The Sample Mean

The sample mean, \(\bar x\), of a set of data, \(x_1, x_2, ...., x_n\) is the sum of the data values divided by the number of observations:

\[\bar x = \frac{1}{n}(x_1 + x_2 + ... + x_n) = \frac{1}{n} \sum_{i=1}^{n} x_i\]

Example 1: Find the sample mean of the following set of data: 5.3, 4.1, 4.2, 6.6, 2.9

In this case, we have \(x_1=5.3\), \(x_2=4.1\), \(x_3=4.2\), \(x_4=6.6\), \(x_5=2.9\) and \(n=5\) so \[\bar x = \frac{5.3+4.1+4.2+6.6+2.9}{5}=4.62\]

In R, we can use the mean command

> ex1.data <-c(5.3,4.1,4.2,6.6,2.9)
> mean(ex1.data)

[1] 4.62

The Sample Median

The sample median, \(m\), is the middle observation of a set of observations that are arranged in increasing order. The median will be the number located in the \(\frac{n+1}{2}\) position in the ordered list. If the sample size is an odd number then the median is the middle observation. If the sample size is an even number then the median is the average of the two middle observations.

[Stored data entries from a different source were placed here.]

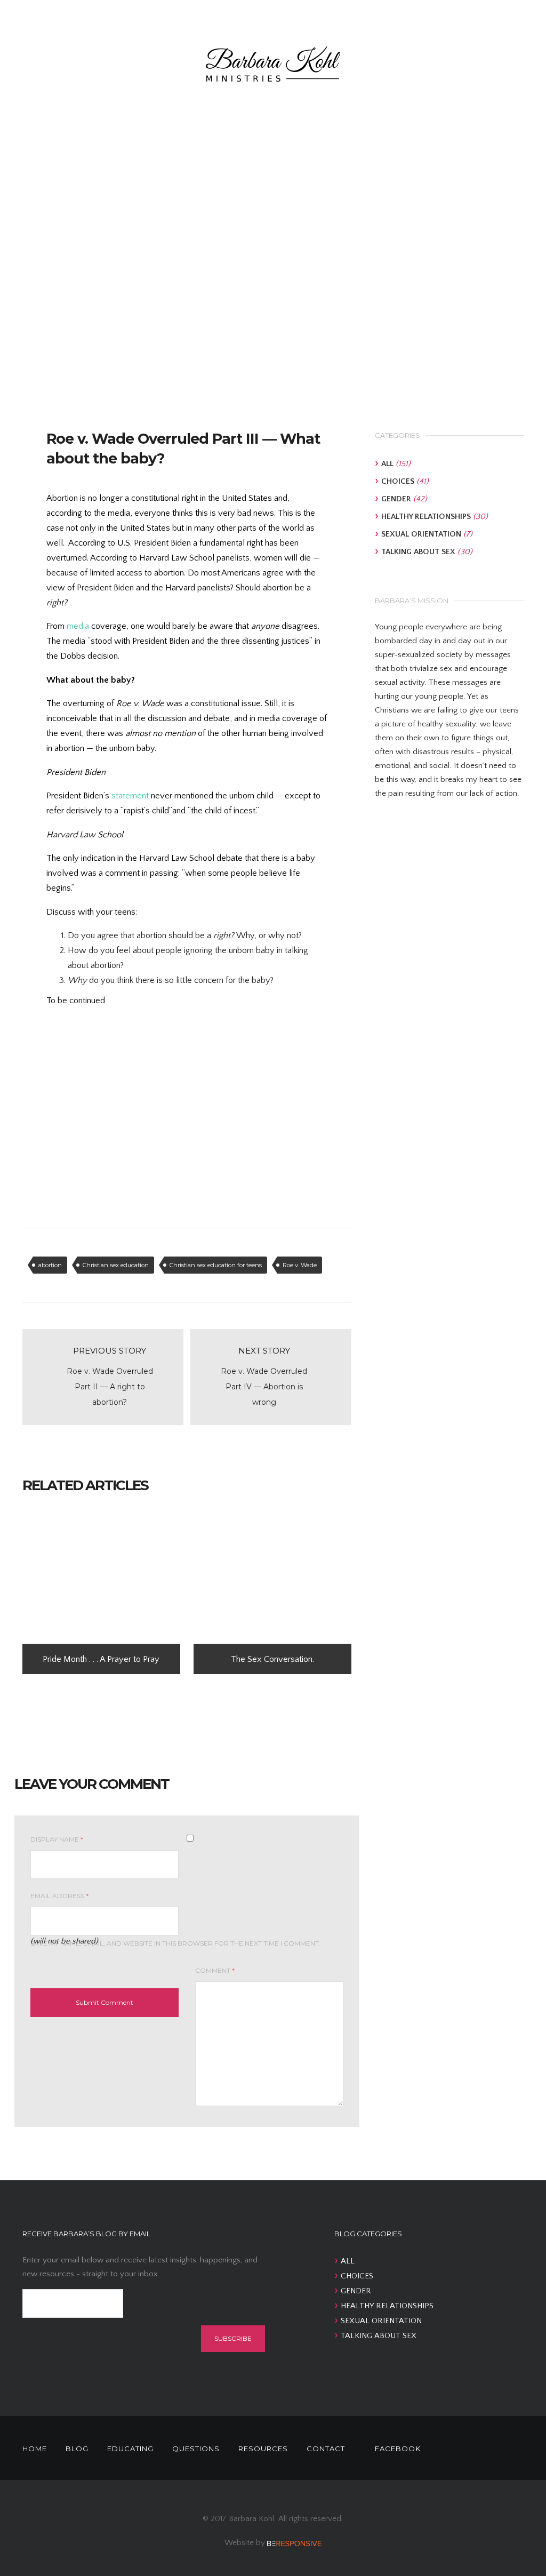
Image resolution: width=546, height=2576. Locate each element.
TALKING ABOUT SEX (418, 551)
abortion (50, 1265)
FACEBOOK (398, 2448)
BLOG (77, 2448)
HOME (34, 2448)
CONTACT (326, 2448)
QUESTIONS (196, 2448)
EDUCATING (130, 2448)
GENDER (396, 498)
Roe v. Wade (300, 1265)
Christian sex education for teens (216, 1265)
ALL (387, 463)
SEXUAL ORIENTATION (421, 534)
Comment (215, 1970)
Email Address (59, 1896)
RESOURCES (263, 2448)
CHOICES (397, 481)
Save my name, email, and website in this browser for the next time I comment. (175, 1943)
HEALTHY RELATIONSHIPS (426, 516)
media (78, 626)
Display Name (56, 1839)
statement (130, 796)
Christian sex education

Example 2: Find the sample median of the following set of data: 5.3, 4.1, 4.2, 6.6, 2.9

First we must order the data: 2.9, 4.1, 4.2, 5.3, 6.6 Next we must compute \(\frac{n+1}{2}=\frac{5+1}{2}=3\) which means that the median is the third observation in the ordered list, i.e. \(m = 4.2\)

In R, we can use the median command

> median(ex1.data)

[1] 4.2

Comparing the mean and the median

Often, the mean and the median provide similar values as in the case of the examples above. However, if one of the values in our data were extremely small or large then the mean and median can take on dissimilar values. This is because the mean is affected by extreme observations while the median is not.

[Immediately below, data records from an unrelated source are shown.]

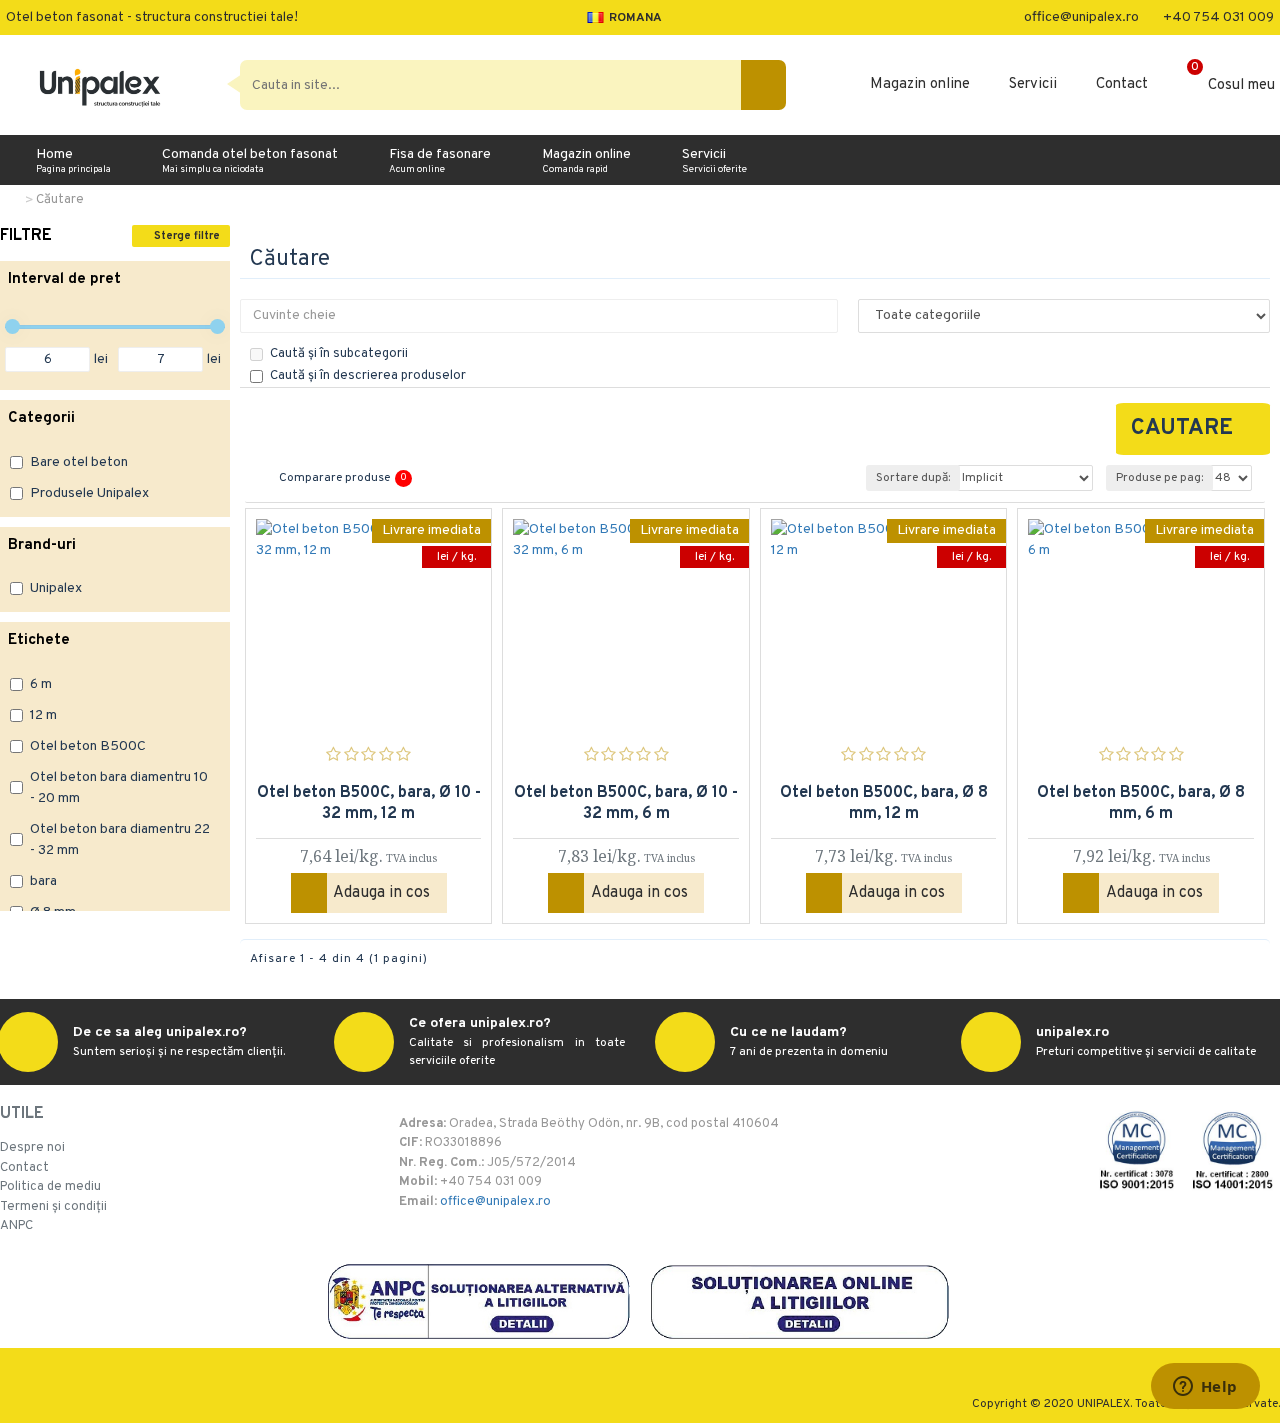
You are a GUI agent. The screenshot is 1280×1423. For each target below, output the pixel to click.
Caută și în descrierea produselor (368, 376)
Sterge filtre (187, 236)
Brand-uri (42, 545)
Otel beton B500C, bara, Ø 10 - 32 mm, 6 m (626, 803)
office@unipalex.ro (495, 1202)
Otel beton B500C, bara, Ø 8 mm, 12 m (884, 803)
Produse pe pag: (1159, 478)
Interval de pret (64, 279)
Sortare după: (913, 478)
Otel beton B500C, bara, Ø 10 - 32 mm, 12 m (369, 803)
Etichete (39, 640)
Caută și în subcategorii (339, 354)
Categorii (41, 418)
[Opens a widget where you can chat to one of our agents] (1205, 1388)
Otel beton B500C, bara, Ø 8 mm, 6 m (1141, 803)
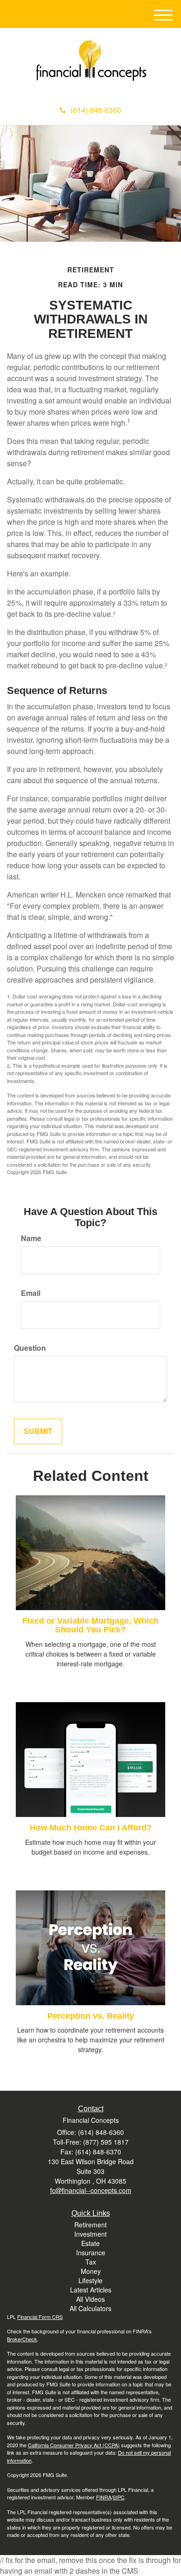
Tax (90, 2261)
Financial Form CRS (40, 2316)
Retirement (90, 2224)
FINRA (103, 2497)
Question (30, 1348)
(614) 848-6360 (96, 110)
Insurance (90, 2252)
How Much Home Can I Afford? (91, 1827)
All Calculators (90, 2308)
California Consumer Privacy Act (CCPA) (74, 2445)
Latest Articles (90, 2289)
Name (31, 1238)
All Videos (90, 2299)
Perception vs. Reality (90, 2016)
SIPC (118, 2497)
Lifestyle (90, 2280)
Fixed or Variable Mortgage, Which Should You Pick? (90, 1625)
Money (91, 2271)
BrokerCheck (22, 2339)
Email (30, 1293)
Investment (90, 2234)
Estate (90, 2243)
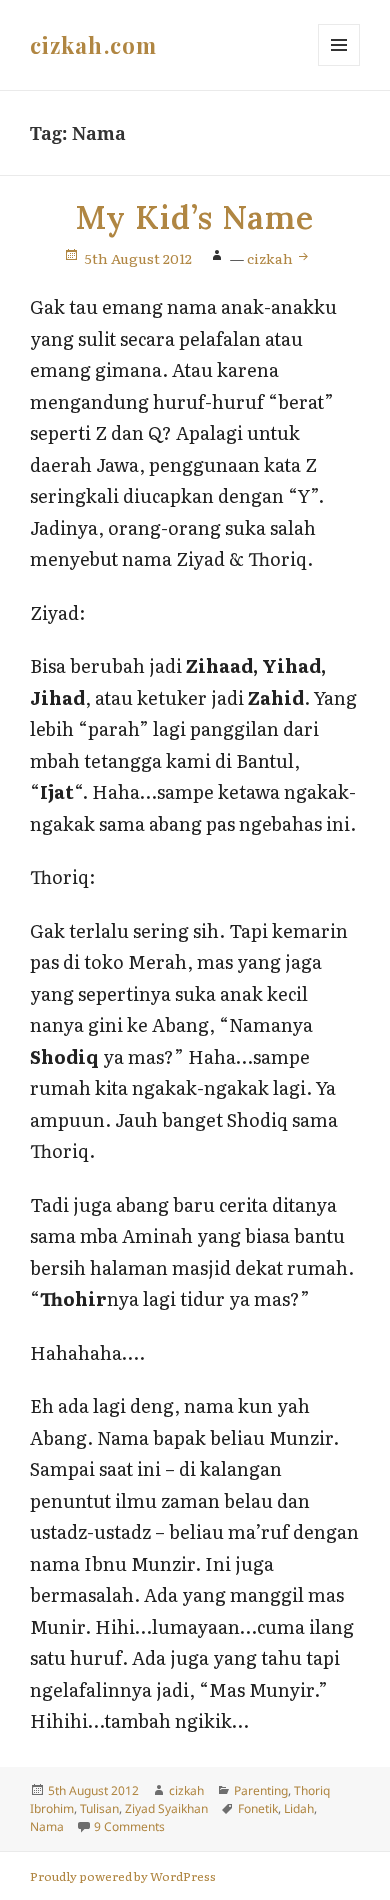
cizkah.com (93, 45)
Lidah (299, 1808)
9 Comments (129, 1826)
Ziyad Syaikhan (166, 1808)
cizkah (271, 258)
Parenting (261, 1790)
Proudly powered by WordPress (123, 1876)
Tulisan (99, 1808)
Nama (47, 1826)
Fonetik (258, 1808)
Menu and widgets (339, 65)
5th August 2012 (138, 258)
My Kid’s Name (195, 217)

Example 3: Find the sample mean and the sample median of the following data: 8, 10, 4, 56, 2, 18

The sample mean is \(\bar x = \frac{8+10+4+56+2+18}{6}=16.33\)

To find the sample median we must first order the data: 2, 4, 8, 10, 18, 56

Next, we must compute \(\frac{n+1}{2}=\frac{6+1}{2}=3.5\) which means that the median is the average of the third and fourth observations in the ordered list, i.e. \(m = \frac{8+10}{2} = 9\). In this case, the median was the average of the two middle observations since \(n\) was even.

Using R,

> ex3.data <-c(8, 10, 4, 56, 2, 18)
> mean(ex3.data)

[1] 16.33333

> median(ex3.data)

[1] 9

The sample mean is much larger than the sample median due to the one large observation in our data. For this reason, it is recommended that the median be used to describe skewed data and the mean be used to describe symmetric data.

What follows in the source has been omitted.